On ne se projetait pas. On ne réfléchissait pas. L’Ecosse était une belle victoire, mais elle ne dictait pas la conduite de l’équipe pour la suite du Tournoi. On avait une idée des valeurs des équipes. Les matches difficiles étaient face à l’Angleterre. L’Irlande n’était pas l’équipe qu’elle est aujourd’hui. Jouer l’Irlande, que ce soit à la maison ou l’extérieur, c’était à notre portée. A la limite, perdre l’Irlande était vécu comme une contre-performance. Contre les autres un peu moins. On avait abordé ce match avec une certaine sérénité.
Pierre Villepreux précieux contre l’Irlande
Que vous reste-t-il de cette victoire 16 à 6 face à l’Irlande ?
Le plaisir d’avoir marqué un essai. Au-delà des coups de pied (7 points, 2 transformations et un drop, Ndlr), j’avais fait marquer un essai. Il y avait eu un ballon tapé par les Irlandais. Je l’avais récupéré. J’avais évité le premier défenseur. Je me souviens de cette image. J’étais reparti au centre du terrain. J’avais trouvé Benoît Dauga qui avait enchaîné. On avait marqué un superbe essai.
Quel souvenir gardez-vous des matches à Colombes ?
Le Premier Ministre de l’époque, Jacques Chaban-Delmas était venu dans notre vestiaire avant le match. Il avait fait l’échauffement avec nous (sourire). Il était très affuté. Il avait posé la veste et il était avec nous. On s’échauffait dans le vestiaire à l’époque. On ne sortait pas sur le terrain. Il ne faisait pas chaud.
Ensuite, comment avez-vous préparé le match de l’Angleterre ?
Ce n’est jamais simple de les gagner. Je n’avais pas pu le jouer car j’étais blessé juste avant. Mes copains avaient l’idée de gagner pour continuer à vivre une belle aventure jusqu’au bout. Ils avaient fait un gros match pour s’offrir le droit de rêver lors du dernier match face au Pays de Galles. Avec trois victoires, on ne pense qu’à aller décrocher la 4ème. C’était surtout avec l’idée de réussir ce premier Grand Chelem. Même si l’équipe de Jean Prat avec Amédée Domenech et Alain Boniface avait failli le faire en 1955. Et c’était justement le Pays de Galles qui les en avait privés à Colombes (défaite 16-11, Ndlr).
« On était prêts à tutoyer les étoiles »
Quel était l’état d’esprit avant ce dernier match ?

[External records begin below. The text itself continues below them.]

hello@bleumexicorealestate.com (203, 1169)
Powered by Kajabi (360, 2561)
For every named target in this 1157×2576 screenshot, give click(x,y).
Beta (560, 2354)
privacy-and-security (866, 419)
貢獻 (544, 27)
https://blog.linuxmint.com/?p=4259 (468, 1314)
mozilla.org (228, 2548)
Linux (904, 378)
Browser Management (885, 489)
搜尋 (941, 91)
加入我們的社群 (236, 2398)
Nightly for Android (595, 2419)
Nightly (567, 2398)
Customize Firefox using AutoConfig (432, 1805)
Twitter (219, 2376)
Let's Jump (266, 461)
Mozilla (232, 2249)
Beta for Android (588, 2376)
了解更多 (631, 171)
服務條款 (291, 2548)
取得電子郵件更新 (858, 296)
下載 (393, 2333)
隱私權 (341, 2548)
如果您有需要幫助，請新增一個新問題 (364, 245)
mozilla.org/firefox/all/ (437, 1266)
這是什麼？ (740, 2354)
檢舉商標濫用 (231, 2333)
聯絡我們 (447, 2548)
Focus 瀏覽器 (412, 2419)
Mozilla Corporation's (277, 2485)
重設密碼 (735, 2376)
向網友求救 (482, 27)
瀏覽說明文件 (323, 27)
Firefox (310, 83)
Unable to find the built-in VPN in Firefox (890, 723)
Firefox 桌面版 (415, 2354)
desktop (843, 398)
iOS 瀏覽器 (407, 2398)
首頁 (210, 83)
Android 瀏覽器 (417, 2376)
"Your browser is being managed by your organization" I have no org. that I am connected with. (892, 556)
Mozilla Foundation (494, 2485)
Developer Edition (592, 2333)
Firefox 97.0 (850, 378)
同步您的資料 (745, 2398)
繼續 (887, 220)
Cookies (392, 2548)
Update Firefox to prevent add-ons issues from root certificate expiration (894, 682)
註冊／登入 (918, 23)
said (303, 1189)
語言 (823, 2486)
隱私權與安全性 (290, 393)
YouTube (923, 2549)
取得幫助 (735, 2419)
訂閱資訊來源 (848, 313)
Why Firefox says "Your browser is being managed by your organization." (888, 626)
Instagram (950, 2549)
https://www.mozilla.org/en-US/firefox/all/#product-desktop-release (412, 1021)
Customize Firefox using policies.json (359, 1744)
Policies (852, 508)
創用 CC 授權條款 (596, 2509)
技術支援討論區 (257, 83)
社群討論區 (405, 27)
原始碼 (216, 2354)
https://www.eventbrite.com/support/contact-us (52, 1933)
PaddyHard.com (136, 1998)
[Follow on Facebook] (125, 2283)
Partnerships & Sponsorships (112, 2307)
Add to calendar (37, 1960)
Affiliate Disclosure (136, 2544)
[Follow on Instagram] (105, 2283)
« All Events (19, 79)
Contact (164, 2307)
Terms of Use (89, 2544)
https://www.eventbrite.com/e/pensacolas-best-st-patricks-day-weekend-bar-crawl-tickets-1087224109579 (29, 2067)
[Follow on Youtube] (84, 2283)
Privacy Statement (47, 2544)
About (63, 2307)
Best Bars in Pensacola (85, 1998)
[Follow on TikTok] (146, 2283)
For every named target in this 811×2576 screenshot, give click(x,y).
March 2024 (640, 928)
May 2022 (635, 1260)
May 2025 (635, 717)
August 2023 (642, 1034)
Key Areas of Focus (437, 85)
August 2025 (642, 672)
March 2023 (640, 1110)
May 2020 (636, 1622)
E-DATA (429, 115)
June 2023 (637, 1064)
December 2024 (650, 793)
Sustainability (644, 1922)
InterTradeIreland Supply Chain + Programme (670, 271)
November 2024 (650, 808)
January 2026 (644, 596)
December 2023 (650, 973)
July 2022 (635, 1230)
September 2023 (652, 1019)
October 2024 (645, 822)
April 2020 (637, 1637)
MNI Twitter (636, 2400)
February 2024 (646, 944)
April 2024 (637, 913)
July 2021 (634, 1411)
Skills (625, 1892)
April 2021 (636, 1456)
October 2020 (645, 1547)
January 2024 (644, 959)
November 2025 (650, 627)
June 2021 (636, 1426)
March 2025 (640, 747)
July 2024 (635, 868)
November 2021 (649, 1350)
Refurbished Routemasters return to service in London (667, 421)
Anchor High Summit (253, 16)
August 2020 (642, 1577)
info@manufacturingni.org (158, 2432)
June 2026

On était prêts à tutoyer les étoiles. C’est toujours une belle façon de rentrer dans l’histoire. On sait que le monde du rugby s’en rappellera. C’était le premier.
Avez-vous eu droit aux honneurs après ce succès inédit pour le rugby français ?
On a eu une médaille, mais c’était aussi le cas en cas de victoire. Les joueurs ont simplement essayé de rester un peu plus longtemps ensemble pour en profiter. Entre nous, il y a ce lien et un souvenir impérissable. Même encore aujourd’hui, on m’en parle. C’est appréciable d’être reconnu pour cela.
D’autant plus que les Grands Chelems se font rares…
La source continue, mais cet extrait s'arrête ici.